TASK.
Scan the records below for the line containing "Aceptar (501, 1306)" and the line containing "[button] (859, 55)". Copy both, plus every line between, exactly.

DATA LISTING.
==========
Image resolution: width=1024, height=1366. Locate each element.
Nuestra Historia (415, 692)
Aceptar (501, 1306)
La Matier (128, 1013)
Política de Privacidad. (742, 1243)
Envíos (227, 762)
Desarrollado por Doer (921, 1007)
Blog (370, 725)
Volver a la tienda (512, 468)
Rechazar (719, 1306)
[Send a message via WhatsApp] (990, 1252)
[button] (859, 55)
==========
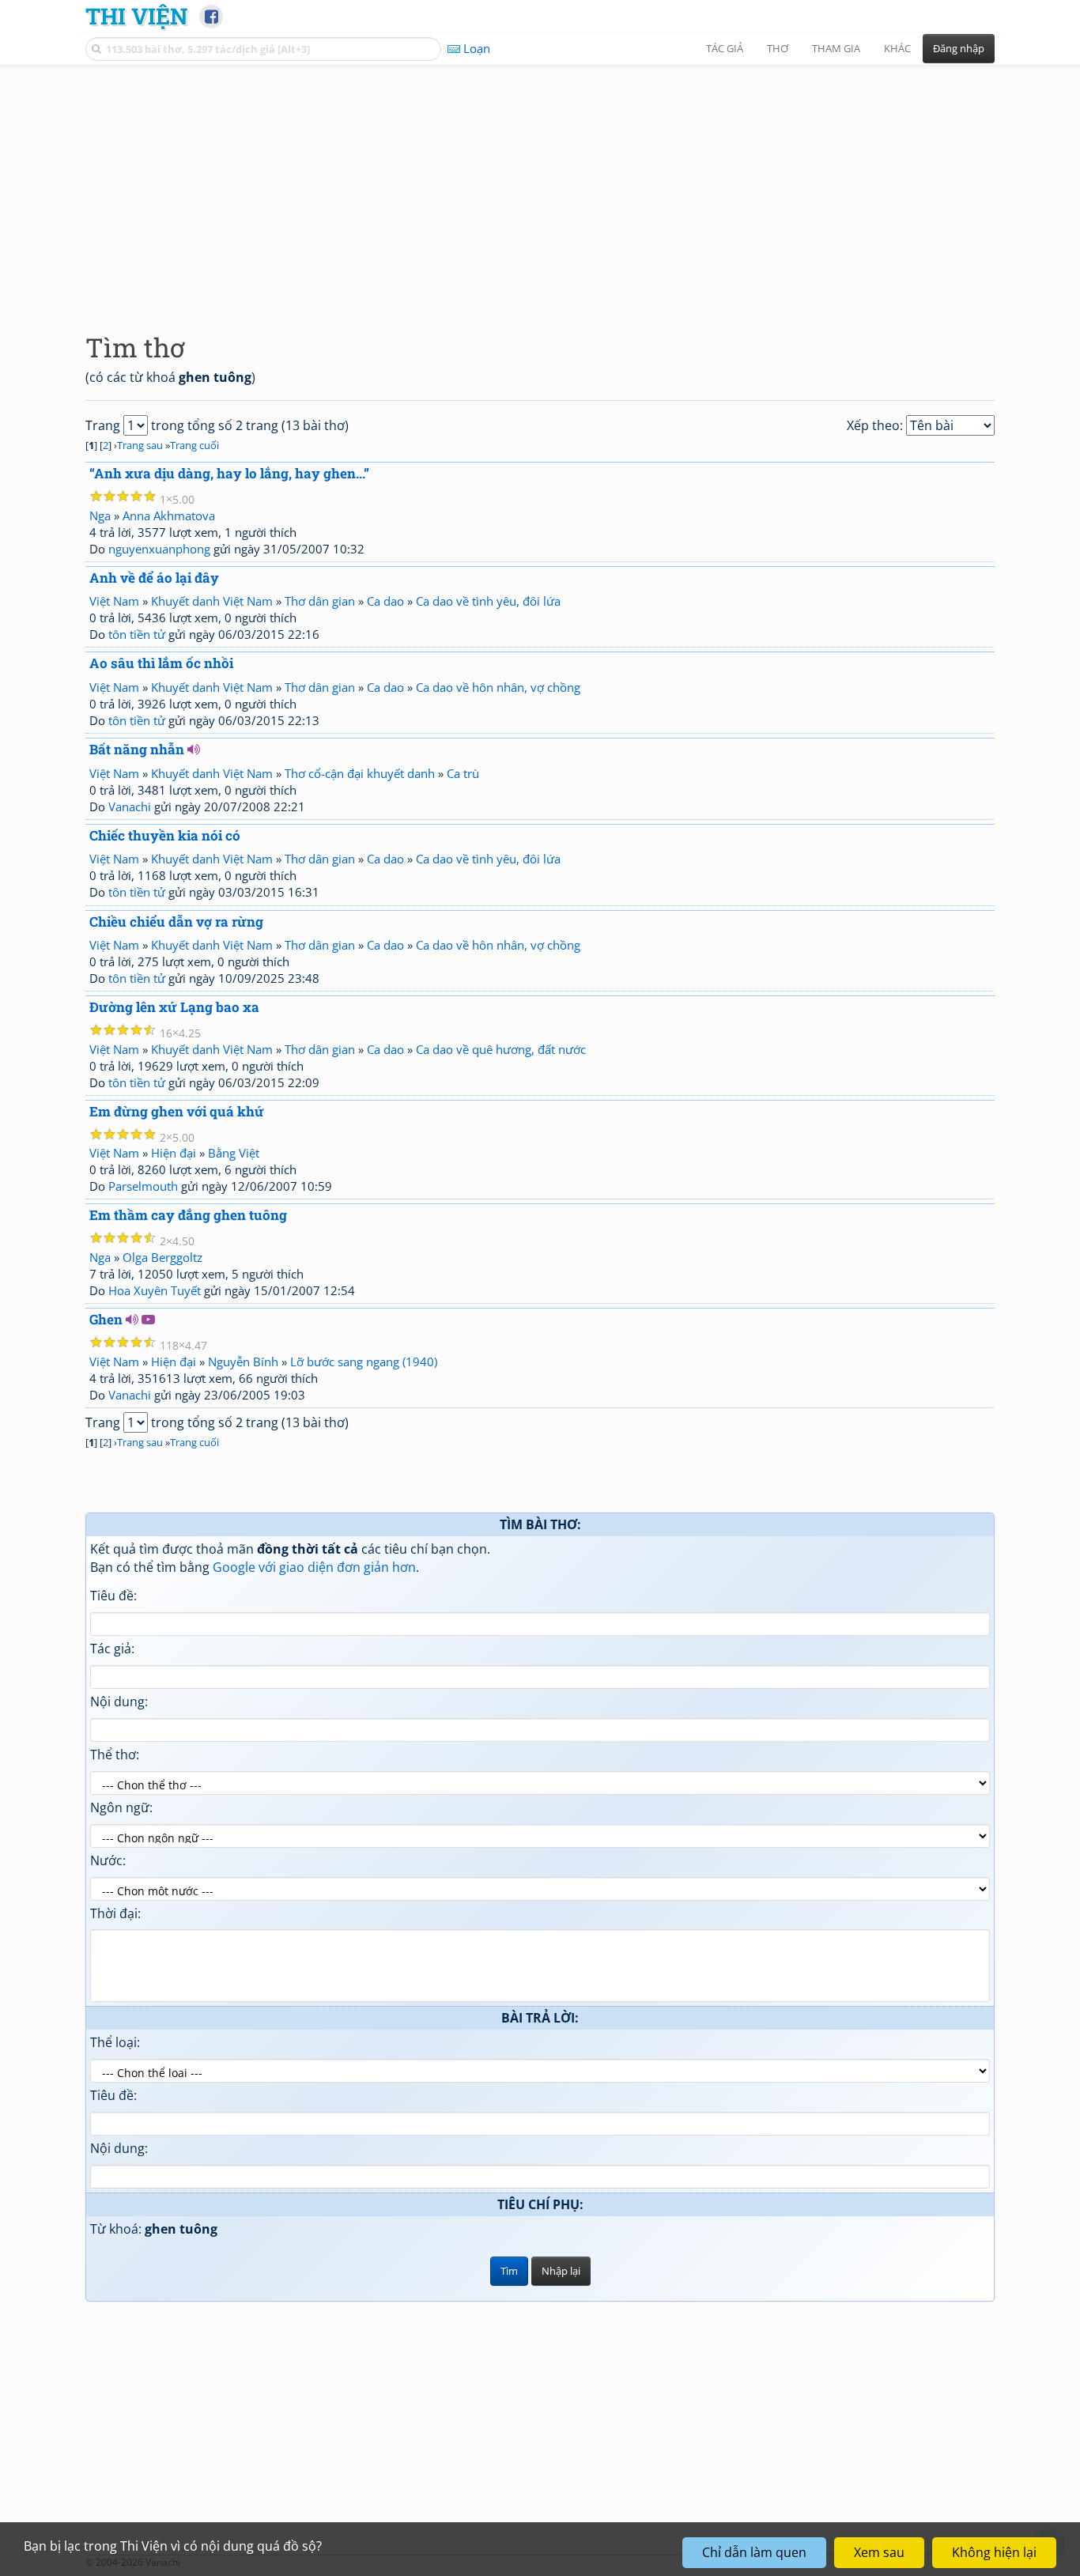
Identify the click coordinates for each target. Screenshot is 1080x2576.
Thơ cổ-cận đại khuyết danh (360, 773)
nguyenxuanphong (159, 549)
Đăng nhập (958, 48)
==========
REPLY TO THE EXERCISE.
Aceptar (501, 1306)
La Matier (128, 1013)
Política de Privacidad. (742, 1243)
Envíos (227, 762)
Desarrollado por Doer (921, 1007)
Blog (370, 725)
Volver a la tienda (512, 468)
Rechazar (719, 1306)
[Send a message via WhatsApp] (990, 1252)
[button] (859, 55)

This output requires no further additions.